▸ Stated exercise
Can you rewrite all the rows below with every "logo" changed to "emblem" and nothing else altered?
(begin)
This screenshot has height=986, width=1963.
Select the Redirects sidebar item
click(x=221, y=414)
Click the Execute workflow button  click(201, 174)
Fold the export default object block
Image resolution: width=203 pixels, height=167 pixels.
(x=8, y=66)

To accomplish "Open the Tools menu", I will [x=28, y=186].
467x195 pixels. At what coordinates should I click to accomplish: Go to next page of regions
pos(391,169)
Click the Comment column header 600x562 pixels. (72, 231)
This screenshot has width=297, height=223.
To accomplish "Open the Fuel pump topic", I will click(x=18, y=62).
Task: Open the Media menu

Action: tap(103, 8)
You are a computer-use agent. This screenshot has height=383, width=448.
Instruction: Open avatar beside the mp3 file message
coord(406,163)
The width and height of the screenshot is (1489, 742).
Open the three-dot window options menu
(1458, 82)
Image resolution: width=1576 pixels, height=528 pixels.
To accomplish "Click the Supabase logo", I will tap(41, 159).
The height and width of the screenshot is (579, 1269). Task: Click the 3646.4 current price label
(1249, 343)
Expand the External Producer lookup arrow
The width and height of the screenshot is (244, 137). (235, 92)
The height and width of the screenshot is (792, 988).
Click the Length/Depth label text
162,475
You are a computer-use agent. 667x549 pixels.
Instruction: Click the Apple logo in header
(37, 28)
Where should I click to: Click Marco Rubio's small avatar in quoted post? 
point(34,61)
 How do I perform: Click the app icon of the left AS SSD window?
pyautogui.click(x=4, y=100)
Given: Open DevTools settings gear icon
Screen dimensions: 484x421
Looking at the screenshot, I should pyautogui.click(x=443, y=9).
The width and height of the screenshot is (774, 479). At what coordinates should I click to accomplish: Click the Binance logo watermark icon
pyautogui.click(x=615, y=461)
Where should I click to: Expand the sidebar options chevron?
(end)
▸ Result of the task
This screenshot has height=986, width=1963.
Select the Redirects sidebar item
click(x=221, y=414)
Click the Execute workflow button  click(201, 174)
Fold the export default object block
Image resolution: width=203 pixels, height=167 pixels.
(x=8, y=66)

To accomplish "Open the Tools menu", I will [x=28, y=186].
467x195 pixels. At what coordinates should I click to accomplish: Go to next page of regions
pos(391,169)
Click the Comment column header 600x562 pixels. (72, 231)
This screenshot has width=297, height=223.
To accomplish "Open the Fuel pump topic", I will click(x=18, y=62).
Task: Open the Media menu

Action: tap(103, 8)
You are a computer-use agent. This screenshot has height=383, width=448.
Instruction: Open avatar beside the mp3 file message
coord(406,163)
The width and height of the screenshot is (1489, 742).
Open the three-dot window options menu
(1458, 82)
Image resolution: width=1576 pixels, height=528 pixels.
To accomplish "Click the Supabase emblem", I will tap(41, 159).
The height and width of the screenshot is (579, 1269). Task: Click the 3646.4 current price label
(1249, 343)
Expand the External Producer lookup arrow
The width and height of the screenshot is (244, 137). (235, 92)
The height and width of the screenshot is (792, 988).
Click the Length/Depth label text
162,475
You are a computer-use agent. 667x549 pixels.
Instruction: Click the Apple emblem in header
(37, 28)
Where should I click to: Click Marco Rubio's small avatar in quoted post? 
point(34,61)
 How do I perform: Click the app icon of the left AS SSD window?
pyautogui.click(x=4, y=100)
Given: Open DevTools settings gear icon
Screen dimensions: 484x421
Looking at the screenshot, I should pyautogui.click(x=443, y=9).
The width and height of the screenshot is (774, 479). At what coordinates should I click to accomplish: Click the Binance emblem watermark icon
pyautogui.click(x=615, y=461)
Where should I click to: Expand the sidebar options chevron?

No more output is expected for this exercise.